TRY IT.
In the material below, find the line containing "Task: Click Agendar for the 02:15 PM slot" and output it and all lines after it exactly, through the last one, without the pictures.
**** SUPPLIED MATERIAL
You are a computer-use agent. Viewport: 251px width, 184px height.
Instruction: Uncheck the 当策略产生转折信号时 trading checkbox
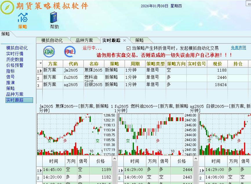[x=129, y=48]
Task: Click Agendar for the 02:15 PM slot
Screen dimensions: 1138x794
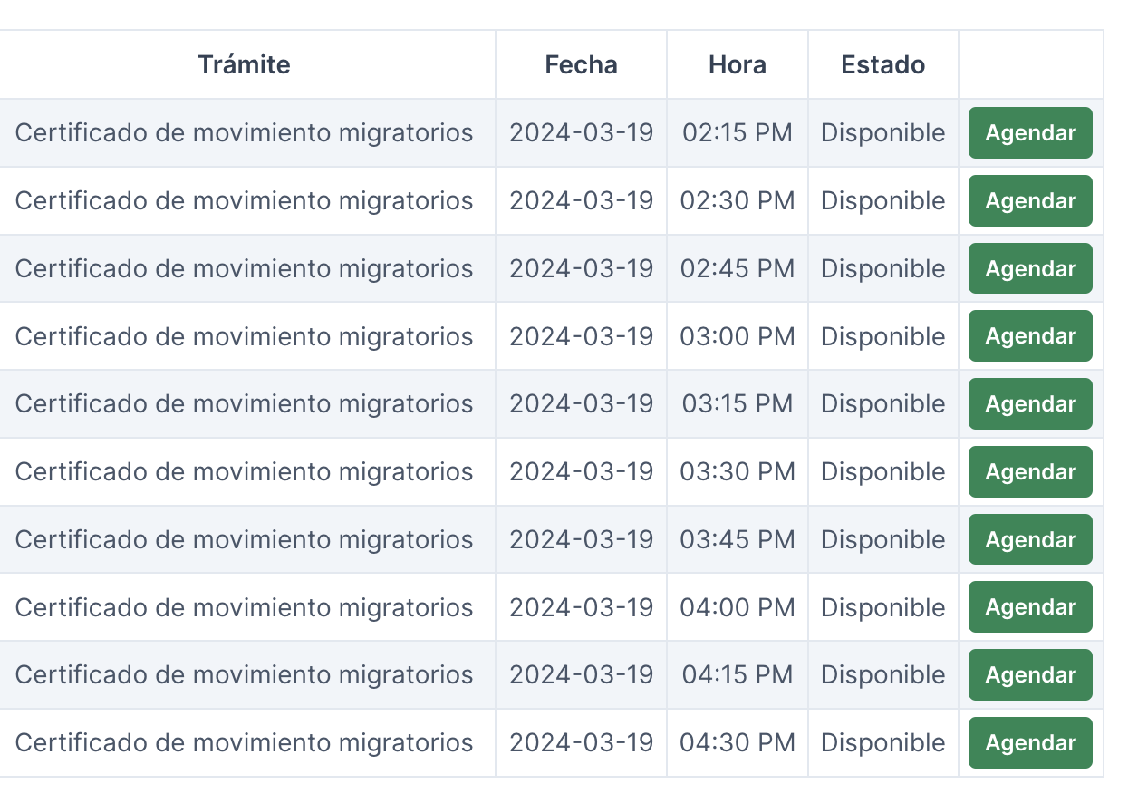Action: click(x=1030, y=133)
********
EXPECTED ANSWER.
Task: Click Agendar for the 02:15 PM slot
Screen dimensions: 1138x794
Action: click(x=1030, y=133)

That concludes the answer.